1. **Import Necessary Classes:**
   - Import the `RetrievalQA` and `RetrievalQAWithSourcesChain` classes from `langchain.chains`, and the `OpenAI` class from `langchain.llms`.


2. **Create a Retriever from the Vector Database:**
   - Convert the previously created `code_db` vector store into a retriever object.


3. **Initialize the Language Model:**
   - Create an instance of the `OpenAI` language model with a specified temperature (controls the randomness of the model's output).


4. **Create the RetrievalQA Chain:**
   - Use the `RetrievalQA.from_chain_type` method to create a Q&A chain by specifying the language model (`llm`), chain type, and retriever.
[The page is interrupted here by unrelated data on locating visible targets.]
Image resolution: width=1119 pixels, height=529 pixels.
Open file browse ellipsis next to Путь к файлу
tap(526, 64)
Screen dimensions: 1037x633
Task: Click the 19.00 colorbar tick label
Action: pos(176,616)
5. **Run Queries on the Code Repository:**
   - Define queries to search for specific code snippets within the repository. Use the `run` method of the `Code_Repo_QandA` chain to get the results.
     ```python
     query = "Code for decision trees"
     query = "Code for Random Forest"
     query = "Code for Gradient Boosting"
     ```



In [None]:
from langchain.chains import RetrievalQA
from langchain.llms import OpenAI
from langchain.chains import RetrievalQAWithSourcesChain

retriever=code_db.as_retriever()
llm = OpenAI(temperature=0)

Code_Repo_QandA = RetrievalQA.from_chain_type(llm=llm,
                                              chain_type="stuff",
                                              retriever=retriever)

  warn_deprecated(


In [None]:
query="Code for decision trees"
result=Code_Repo_QandA.run({"query":query})
print(result)

  warn_deprecated(




The code for decision trees can vary depending on the specific implementation or library being used. However, here is an example of code for a decision tree classifier using the scikit-learn library:

```
from sklearn.tree import DecisionTreeClassifier

# Load data
iris = load_iris()
X = iris.data
y = iris.target

# Split data into training and testing sets
X_train, X_test, y_train, y_test = train_test_split(X, y, random_state=0)

# Create decision tree classifier
clf = DecisionTreeClassifier(max_leaf_nodes=3, random_state=0)

# Train the classifier on the training data
clf.fit(X_train, y_train)

# Make predictions on the test data
y_pred = clf.predict(X_test)

# Evaluate the performance of the classifier
accuracy = clf.score(X_test, y_test)
print("Accuracy:", accuracy)
```

This code first imports the `DecisionTreeClassifier` class from the `sklearn.tree` module. Then, it loads the iris dataset and splits it into training and testing sets. Next, it creates an instance of the decisio

In [None]:
query="Code for Random Forest"
result=Code_Repo_QandA.run({"query":query})
print(result)



The code for Random Forest is:

```
from sklearn.ensemble import RandomForestClassifier

# Create a random forest classifier with default parameters
rf = RandomForestClassifier()

# Fit the model on your data
rf.fit(X, y)

# Make predictions on new data
y_pred = rf.predict(X_new)
```

Note: This is just a basic example, and you may need to adjust the parameters and data preprocessing steps based on your specific problem. It's always a good idea to consult the documentation and experiment with different settings to find the best model for your data.


In [None]:
query="Code for Gradient Boosting"
result=Code_Repo_QandA.run({"query":query})
print(result)


I'm not sure what you mean by "code for Gradient Boosting". The code for Gradient Boosting is already included in the context provided. It is the code for training and evaluating a Gradient Boosting model on the California Housing Prices dataset. Is there something specific you are looking for?